‘THIS IS FOR the angel,’ Grandma used to say, tearing off a strip of dough for me to take into the yard. ‘Leave it somewhere he can see.’ Sometimes I left the strip on the street wall. Sometimes I draped it on the washing line. Sometimes I put it on the outside windowsill and hid behind the kitchen curtain beads to spot the angel in the yard.
Grandma said I wouldn’t catch him eating the dough. ‘That’s only greedy birds,’ she explained. ‘The angel comes to kiss it, that’s all, otherwise my bread won’t rise.’ And, sure enough, I often saw the birds come down to peck at our strip of dough. And, sure enough, my grandma’s bread would nearly always rise. When it didn’t she would say the birds had eaten the strip of dough before the angel had had a chance to prove it with his kisses.
But I never saw an angel on the windowsill. Not even once.
The thought of angels in the yard terrified my girls and so, when we made bread — in that same house, but thirty years along the line and Grandma long since gone to kiss the angels herself — I used to say, ‘To make good bread I need an angel in the kitchen. Who’ll be the angel today and kiss the dough?’ My girls would race to kiss the dough. I’ll not forget the smudge of flour on their lips. Or how, when I had taken the scarred and toppling loaves of bread out of the oven, they’d demand a strip of hot crust to dip into the honey pot or wipe around the corners of the pâté jar. This was their angel pay. This was their reward for kissing.
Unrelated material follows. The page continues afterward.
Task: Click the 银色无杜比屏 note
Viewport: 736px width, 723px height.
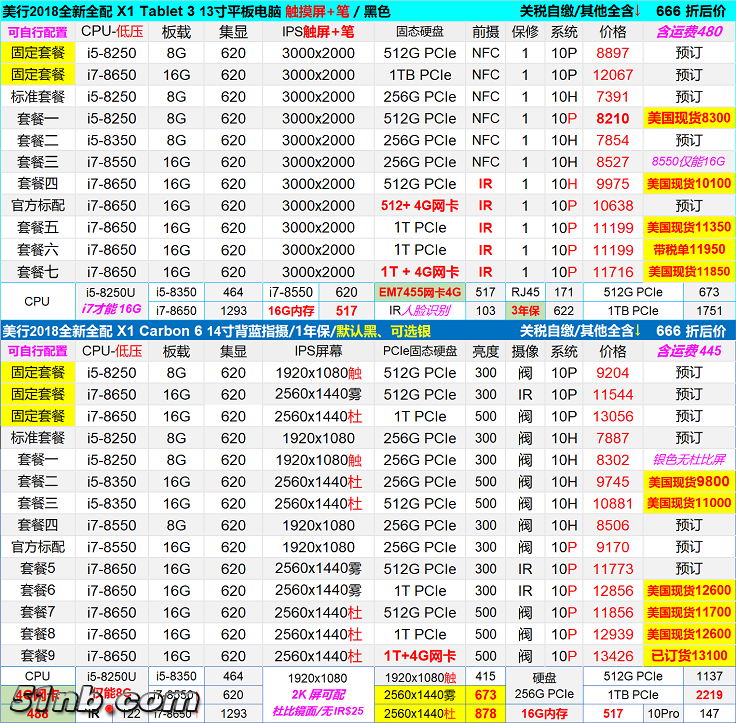Action: pyautogui.click(x=688, y=460)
Now there are no angels in the kitchen. I’m the grandma and the girls are living far too far away to visit me more than once or twice a year. I’m too stiff and out of sorts to visit them myself unless I’m taken in a car, but I don’t like to ask. I stay in touch with everyone by phone. I keep as busy as I can. I clean, although the house is far too large for me. I walk, when it is warm and dry, down to the port and to the shops and take a taxi back. I keep plants in the yard in pots and on the windowsills. I eat mostly out of a can or frozen meals or packet soups.
This afternoon, I thought I’d fill my time by making bread. My old wrists ache with tugging at the dough of what, I think, will have to be my final loaves. I tore a strip off for good luck, kissed it, put it on the window-sill. I warmed the oven, greased the tins, and put the dough to cook on the highest shelf. Now I’m waiting at the window, with a smudge of flour on my lips and with the smell of baking bread rising through the house, for the yard to fill and darken with the shadows and the wings.